There is a critical national need for the development of scientists with expertise in modeling and simulating physical systems on the most powerful computers available. Many pressing problems require this scale of extreme computing in order to make significant advances that contribute to the national welfare and security, such as stewardship of the nuclear stockpile, developing advanced energy technologies, and discovering new physical interactions and materials that may revolutionize technological sectors of the economy. In order to address this need, a series of two-week summer schools, each preceded by a three-day computational boot camp, is being hosted at Rensselaer Polytechnic Institute. This series is aimed at graduate students and advanced undergraduate students. The project serves the national interest, as stated by NSF's mission: to promote the progress of science; to advance the national health, prosperity and welfare; or to secure the national defense. The boot camp focuses on basic computer skills that are needed for the more advanced material and methods that are to be covered in the summer school. It will be offered to a subset of the summer school students who need this basic training, since many students from across the country come from colleges and physics programs where adoption of cyberinfrastructure, computational methods and data-intensive computing is far below the level desired by practitioners in advanced scientific computing. The project is specifically addressing the compartmentalization between computer science versus physics curriculum by bridging that gap through an intensive hands-on learning experience from experts who have developed this type of interdisciplinary agility. This project is performing significant outreach to encourage women and underrepresented minorities to participate, coupled with specific recruiting targets for this cyber-training series.
The boot camp and summer school build on existing activities at Rensselaer, which have successfully integrated computation into the physics curriculum, including three computational courses and a computational physics concentration that have been developed for physics majors. This NSF project is scaling out these types of activities to a national stage, where students and lecturers are brought from across the country to interact and learn around lectures and activities that illustrate cutting edge physical modeling with advanced algorithms and hardware.

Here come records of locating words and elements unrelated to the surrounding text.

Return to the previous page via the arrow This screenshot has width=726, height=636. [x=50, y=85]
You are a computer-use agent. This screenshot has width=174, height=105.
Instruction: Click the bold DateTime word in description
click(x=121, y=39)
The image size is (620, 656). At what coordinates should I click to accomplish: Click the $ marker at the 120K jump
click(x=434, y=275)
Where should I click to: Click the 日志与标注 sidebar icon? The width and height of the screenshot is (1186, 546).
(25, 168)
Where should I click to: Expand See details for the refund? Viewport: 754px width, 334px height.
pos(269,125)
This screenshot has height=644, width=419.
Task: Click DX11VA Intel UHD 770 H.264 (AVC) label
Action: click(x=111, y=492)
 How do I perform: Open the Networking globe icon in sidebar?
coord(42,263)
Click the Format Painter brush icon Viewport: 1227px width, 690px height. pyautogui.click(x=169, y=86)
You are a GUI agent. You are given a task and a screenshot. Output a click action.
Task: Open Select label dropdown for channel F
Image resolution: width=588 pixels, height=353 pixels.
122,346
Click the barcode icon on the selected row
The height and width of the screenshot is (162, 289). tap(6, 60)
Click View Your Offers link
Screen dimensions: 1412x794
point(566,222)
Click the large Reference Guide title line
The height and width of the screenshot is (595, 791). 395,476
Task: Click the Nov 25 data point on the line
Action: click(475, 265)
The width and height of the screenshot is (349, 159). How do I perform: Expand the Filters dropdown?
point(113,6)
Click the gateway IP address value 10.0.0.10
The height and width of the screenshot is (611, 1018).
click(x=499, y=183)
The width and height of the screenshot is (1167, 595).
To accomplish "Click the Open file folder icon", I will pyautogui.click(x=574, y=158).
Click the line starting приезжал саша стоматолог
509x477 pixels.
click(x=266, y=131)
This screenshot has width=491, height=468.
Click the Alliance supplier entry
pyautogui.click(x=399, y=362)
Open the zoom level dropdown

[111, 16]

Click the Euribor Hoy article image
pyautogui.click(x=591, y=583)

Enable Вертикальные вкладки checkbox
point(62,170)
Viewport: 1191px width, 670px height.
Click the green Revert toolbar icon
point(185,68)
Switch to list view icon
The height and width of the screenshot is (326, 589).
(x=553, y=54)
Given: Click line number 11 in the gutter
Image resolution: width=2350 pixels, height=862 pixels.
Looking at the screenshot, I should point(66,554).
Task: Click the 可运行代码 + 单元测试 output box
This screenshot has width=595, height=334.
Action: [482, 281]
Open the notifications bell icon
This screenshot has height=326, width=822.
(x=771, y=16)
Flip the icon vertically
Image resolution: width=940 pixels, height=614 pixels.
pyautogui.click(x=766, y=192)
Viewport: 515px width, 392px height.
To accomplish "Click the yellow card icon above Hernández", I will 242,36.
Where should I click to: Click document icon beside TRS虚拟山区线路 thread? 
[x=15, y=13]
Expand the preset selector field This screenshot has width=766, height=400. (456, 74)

Participants in the summer school have access to the significant supercomputing facility at Rensselaer, the Computational Center for Innovations (CCI), which includes an IBM BlueGene/Q platform. This facility is being used for hands-on training activities for the students, thereby exposing them to computing at the highest levels, in preparation for a career at the forefront of modeling and simulating physical systems. The boot camp and summer school are resulting in world-class instruction in basic computer skills and the use and design of highly optimized and efficient codes and algorithms for solving important problems in the physical sciences. Each summer school is culminating with a competition in which students work in teams to solve significant computational problems related to the physical sciences, with a poster session and prizes awarded. Domain specific topics that are included in the summer school are density functional theory, lattice gauge theory, numerical relativity, big data applications in physics and astronomy, quantum finite elements and quantum many-body simulations. Since the goal for attendance is 36 summer school students per year (18 to the boot camp), the project activities are having a direct transformative impact on 72 scientists over the two-year period of this project. In order to create an even greater impact, on-demand tutorials are being posted on an RPI website, based on the video lectures, exercises and activities that are developed through the course of the boot camp and summer school. The course materials and videos of the lectures are also being made available on the website, along with e-mail announcements to physics departments around the country, in order to encourage integration and adoption of the curriculum.
This award reflects NSF's statutory mission and has been deemed worthy of support through evaluation using the Foundation's intellectual merit and broader impacts review criteria.